# SUPPLIED DATA
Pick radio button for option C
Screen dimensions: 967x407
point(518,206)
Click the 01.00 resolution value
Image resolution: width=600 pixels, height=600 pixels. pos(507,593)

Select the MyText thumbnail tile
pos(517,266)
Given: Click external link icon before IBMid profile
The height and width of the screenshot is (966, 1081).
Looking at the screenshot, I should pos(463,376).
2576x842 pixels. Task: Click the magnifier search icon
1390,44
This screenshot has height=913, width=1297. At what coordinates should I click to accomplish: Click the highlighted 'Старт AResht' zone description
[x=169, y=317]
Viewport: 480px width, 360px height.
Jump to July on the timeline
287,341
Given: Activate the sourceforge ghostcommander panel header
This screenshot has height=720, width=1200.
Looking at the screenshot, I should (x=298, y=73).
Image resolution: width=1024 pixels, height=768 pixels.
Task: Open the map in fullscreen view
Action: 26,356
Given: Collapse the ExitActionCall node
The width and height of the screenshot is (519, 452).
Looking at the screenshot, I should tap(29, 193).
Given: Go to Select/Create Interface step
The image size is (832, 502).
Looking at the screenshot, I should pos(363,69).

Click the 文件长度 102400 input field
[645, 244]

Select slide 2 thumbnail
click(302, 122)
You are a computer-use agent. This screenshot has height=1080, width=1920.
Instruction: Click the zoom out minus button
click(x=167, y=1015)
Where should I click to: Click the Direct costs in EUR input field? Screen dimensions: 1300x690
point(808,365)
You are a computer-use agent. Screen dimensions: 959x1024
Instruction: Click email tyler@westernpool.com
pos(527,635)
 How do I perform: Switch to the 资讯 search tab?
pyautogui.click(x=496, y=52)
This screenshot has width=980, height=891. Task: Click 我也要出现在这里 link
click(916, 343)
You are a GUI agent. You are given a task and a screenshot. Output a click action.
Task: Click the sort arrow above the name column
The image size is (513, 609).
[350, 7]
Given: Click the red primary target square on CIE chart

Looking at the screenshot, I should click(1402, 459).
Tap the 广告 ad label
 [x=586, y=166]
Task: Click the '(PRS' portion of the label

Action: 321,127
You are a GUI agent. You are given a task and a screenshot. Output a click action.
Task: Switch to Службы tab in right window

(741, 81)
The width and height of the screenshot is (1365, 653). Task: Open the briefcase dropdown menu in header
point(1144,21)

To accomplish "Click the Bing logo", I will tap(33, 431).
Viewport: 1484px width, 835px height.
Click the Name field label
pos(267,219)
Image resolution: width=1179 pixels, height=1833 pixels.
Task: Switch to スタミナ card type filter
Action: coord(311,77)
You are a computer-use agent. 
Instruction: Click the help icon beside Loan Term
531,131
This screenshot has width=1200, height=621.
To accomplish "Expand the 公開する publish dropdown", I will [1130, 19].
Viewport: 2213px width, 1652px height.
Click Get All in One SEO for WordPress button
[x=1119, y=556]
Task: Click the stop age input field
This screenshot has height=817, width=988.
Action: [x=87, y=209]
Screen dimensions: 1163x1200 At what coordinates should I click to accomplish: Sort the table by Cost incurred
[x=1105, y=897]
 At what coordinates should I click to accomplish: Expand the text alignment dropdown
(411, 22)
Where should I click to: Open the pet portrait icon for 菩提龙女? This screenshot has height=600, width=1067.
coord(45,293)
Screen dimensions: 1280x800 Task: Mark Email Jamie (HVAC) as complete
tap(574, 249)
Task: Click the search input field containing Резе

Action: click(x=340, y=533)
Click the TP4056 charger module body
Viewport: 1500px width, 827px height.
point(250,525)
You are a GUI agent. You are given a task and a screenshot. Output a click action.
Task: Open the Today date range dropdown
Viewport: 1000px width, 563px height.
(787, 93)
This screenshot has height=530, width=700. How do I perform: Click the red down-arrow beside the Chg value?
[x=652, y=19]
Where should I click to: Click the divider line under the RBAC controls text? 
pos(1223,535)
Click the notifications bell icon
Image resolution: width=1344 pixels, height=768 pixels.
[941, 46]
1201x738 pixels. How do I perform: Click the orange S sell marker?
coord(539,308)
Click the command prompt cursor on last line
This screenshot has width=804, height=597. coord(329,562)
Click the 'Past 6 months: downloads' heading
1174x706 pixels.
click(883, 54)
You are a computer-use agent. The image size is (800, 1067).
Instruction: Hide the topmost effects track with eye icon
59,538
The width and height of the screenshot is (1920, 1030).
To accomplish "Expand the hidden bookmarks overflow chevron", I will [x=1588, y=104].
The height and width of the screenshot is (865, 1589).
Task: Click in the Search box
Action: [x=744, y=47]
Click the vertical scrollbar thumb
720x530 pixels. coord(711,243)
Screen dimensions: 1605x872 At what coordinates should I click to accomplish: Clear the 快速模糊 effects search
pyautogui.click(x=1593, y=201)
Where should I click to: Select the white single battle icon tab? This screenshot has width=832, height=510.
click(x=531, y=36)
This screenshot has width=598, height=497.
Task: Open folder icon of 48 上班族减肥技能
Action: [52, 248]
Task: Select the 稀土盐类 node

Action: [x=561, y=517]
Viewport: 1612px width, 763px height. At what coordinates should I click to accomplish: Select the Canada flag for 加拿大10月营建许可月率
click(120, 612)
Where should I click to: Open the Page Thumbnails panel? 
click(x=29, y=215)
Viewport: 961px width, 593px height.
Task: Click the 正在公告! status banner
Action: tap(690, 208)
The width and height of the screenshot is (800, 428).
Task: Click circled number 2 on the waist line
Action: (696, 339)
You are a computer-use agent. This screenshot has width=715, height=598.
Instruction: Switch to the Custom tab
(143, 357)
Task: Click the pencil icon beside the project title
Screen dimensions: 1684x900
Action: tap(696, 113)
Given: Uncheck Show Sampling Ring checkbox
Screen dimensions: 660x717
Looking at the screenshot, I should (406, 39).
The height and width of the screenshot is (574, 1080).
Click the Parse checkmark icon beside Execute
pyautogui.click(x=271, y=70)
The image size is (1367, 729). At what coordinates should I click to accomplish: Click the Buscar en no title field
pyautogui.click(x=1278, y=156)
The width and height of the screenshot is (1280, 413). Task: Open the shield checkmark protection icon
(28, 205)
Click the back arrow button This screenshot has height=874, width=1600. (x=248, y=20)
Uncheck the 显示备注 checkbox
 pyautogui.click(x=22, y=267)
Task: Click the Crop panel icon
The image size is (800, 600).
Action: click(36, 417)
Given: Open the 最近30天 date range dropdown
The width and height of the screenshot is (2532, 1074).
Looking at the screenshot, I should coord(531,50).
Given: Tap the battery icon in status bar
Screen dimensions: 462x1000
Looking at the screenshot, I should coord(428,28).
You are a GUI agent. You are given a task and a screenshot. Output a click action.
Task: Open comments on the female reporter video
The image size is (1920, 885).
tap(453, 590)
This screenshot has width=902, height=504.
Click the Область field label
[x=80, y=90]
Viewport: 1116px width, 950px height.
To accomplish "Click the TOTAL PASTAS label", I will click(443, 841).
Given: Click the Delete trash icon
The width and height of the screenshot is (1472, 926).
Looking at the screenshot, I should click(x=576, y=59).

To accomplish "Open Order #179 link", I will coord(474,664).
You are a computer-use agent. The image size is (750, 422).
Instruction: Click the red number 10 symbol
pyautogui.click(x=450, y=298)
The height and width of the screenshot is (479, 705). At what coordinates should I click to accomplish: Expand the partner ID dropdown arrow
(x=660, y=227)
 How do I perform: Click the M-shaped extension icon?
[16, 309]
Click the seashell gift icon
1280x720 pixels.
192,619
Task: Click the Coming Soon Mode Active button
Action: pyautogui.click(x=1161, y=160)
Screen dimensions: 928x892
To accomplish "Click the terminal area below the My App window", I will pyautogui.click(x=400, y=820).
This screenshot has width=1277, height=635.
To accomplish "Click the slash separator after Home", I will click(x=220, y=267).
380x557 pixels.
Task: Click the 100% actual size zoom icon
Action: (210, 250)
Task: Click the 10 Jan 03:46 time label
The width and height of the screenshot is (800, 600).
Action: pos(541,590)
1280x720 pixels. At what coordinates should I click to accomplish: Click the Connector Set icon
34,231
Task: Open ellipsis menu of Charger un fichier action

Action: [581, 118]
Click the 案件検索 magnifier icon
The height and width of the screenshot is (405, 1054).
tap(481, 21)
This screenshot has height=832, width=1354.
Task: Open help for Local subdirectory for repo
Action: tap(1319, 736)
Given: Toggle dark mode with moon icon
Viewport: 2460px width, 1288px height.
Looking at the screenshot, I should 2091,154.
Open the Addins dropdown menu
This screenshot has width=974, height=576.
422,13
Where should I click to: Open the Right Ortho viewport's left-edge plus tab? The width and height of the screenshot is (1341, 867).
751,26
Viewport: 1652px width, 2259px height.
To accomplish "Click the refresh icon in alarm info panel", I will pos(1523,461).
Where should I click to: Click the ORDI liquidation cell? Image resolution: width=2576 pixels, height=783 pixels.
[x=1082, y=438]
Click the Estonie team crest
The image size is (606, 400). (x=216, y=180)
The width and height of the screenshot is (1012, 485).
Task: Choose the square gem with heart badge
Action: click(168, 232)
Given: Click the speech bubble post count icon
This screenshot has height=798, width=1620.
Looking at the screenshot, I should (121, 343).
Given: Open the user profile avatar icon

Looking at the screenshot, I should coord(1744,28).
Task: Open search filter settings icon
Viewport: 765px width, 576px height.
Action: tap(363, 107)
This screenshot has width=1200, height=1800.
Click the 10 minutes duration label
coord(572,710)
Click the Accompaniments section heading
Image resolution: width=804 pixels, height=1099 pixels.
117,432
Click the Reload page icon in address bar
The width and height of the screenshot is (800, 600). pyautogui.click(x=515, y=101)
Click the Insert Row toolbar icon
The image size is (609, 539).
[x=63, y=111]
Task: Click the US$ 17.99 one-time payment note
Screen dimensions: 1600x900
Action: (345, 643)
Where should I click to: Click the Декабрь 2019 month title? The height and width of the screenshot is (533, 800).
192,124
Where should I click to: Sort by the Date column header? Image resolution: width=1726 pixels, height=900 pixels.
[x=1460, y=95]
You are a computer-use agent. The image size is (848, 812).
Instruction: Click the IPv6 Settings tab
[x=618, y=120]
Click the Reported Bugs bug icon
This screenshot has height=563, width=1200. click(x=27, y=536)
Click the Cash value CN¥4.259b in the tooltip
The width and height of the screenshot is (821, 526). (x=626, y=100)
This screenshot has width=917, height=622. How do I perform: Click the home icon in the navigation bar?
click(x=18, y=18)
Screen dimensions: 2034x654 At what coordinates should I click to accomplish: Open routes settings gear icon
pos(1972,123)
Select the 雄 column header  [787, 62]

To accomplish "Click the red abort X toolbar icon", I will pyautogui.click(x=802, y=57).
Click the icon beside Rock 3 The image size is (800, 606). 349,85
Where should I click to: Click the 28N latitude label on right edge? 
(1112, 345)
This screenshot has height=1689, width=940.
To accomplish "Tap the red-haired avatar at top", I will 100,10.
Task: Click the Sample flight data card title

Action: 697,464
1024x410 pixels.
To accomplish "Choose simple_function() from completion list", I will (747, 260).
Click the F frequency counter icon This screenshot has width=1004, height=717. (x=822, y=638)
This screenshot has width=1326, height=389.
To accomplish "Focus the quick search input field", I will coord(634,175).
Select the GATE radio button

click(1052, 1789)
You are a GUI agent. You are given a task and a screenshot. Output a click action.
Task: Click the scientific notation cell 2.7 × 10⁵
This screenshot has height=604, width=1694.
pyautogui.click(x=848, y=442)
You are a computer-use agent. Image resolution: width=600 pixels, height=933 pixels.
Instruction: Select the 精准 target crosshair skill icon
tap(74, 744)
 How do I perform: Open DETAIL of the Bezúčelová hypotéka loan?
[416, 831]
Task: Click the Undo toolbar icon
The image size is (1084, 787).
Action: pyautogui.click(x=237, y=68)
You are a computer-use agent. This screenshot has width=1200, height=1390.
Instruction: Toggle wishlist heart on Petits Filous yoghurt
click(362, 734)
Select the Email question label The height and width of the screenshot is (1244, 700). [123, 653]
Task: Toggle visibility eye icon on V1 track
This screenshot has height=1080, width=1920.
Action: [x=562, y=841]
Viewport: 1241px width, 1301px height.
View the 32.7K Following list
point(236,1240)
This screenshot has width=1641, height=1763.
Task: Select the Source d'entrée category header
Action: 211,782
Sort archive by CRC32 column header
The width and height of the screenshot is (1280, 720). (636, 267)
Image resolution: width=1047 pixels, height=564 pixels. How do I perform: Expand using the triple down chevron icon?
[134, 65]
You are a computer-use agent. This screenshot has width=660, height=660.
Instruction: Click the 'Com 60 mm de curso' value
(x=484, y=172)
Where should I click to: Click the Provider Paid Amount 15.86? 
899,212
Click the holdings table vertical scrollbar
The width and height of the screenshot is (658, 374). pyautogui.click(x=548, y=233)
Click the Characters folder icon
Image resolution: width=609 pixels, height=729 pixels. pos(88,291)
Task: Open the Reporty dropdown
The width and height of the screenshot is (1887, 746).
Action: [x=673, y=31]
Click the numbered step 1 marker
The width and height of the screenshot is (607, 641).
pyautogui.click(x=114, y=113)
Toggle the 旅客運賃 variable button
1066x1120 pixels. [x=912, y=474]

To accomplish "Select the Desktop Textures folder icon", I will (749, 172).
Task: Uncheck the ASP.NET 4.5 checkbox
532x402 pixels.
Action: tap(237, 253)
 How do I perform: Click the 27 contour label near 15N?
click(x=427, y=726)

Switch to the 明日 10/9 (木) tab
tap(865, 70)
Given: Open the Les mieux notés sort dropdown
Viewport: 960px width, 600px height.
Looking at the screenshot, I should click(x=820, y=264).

# EXERCISE DETAILS
Among the lines of the material above, find those with the word "toolbar". Copy each one.

# RESPONSE TO THE EXERCISE
Click the Insert Row toolbar icon
To accomplish "Click the red abort X toolbar icon", I will pyautogui.click(x=802, y=57).
Task: Click the Undo toolbar icon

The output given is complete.